The Scottish Government’s independence White Paper contains plans gradually to reduce the tax by up to three percentage points below the prevailing UK rate.
The policy is aimed at securing a competitive advantage and helping to “reverse the loss of corporate headquarters”.
The CIOT, which represents taxation professionals, also said the tax cut for businesses “does not appear to tie in” with other aims set out by the Government such as social cohesion and sustaining public services.
The CIOT is among a number of organisations due to give evidence to Holyrood’s Economy Committee as part of its inquiry into Scotland’s economic future post-2014.
It outlined its concerns in a written submission to the committee.
It said: “We are concerned about the stated policy of reducing the rate of corporation tax by up to three percentage points. This could produce a ‘race to the bottom’ with the UK matching Scottish rates.
“Corporation tax is a relatively small tax source. The cost of labour to businesses is far greater, and if other policies, such as the minimum wage proposals, result in an increase in labour costs, this could outweigh the corporation tax gain to an investor.
“Another concern is that it does not appear to tie in with other visions set out by the Scottish Government, such as building social cohesion, sustaining public services and joining up tax and welfare benefits policy.”
The Law Society of Scotland is also due to give evidence to the committee.

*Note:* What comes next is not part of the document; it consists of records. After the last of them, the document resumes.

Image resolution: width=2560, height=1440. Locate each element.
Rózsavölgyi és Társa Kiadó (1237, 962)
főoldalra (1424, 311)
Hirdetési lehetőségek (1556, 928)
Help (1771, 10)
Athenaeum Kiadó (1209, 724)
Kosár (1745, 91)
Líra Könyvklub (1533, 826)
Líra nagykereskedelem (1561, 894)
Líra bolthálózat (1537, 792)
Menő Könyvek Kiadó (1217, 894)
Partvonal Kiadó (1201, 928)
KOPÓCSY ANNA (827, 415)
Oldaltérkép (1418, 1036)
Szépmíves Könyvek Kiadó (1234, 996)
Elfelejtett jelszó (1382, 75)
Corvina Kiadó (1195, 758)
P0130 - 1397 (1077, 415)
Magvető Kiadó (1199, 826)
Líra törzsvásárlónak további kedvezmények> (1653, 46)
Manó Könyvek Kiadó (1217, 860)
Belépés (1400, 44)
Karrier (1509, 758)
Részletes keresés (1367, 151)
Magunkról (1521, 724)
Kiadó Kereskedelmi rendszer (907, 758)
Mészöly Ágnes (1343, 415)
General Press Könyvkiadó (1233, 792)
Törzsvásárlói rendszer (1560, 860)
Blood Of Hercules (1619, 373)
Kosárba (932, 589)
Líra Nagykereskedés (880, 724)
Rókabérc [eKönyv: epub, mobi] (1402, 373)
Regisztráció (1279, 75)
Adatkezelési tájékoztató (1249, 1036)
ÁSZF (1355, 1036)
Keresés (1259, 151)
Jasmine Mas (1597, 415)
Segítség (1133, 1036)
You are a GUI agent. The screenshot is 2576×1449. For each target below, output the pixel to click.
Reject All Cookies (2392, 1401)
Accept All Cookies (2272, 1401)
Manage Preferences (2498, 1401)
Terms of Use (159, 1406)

Its written submission also addressed issues surrounding corporation tax.
It said: “If Scottish rates of tax were markedly lower than the rest of the UK, it raises the question of whether Scotland would be able to raise sufficient revenue to maintain adequate public services, including health, welfare and education services.
“Whereas if they were much higher, Scotland may no longer seem like a desirable place in which to live compared with other parts of the UK and businesses may be discouraged from investing in Scotland if the rates were viewed as anti-competitive.”
Further comment came from the Institute of Chartered Accountants of Scotland.
It said economic studies have suggested that “economic competitiveness or inward investment attractiveness” is about “much more than the tax rate”, and questioned whether a corporation tax cut was necessary.
“Inward investment decisions have a number of complex factors; for example the most attractive country in Europe for manufacturing inward investment was recently found to be Germany, whose corporate tax rate is over 30 per cent,” it said.
“It seems that Scotland is successful at attracting inward investment already, so is a potentially expensive tax rate cut really necessary?”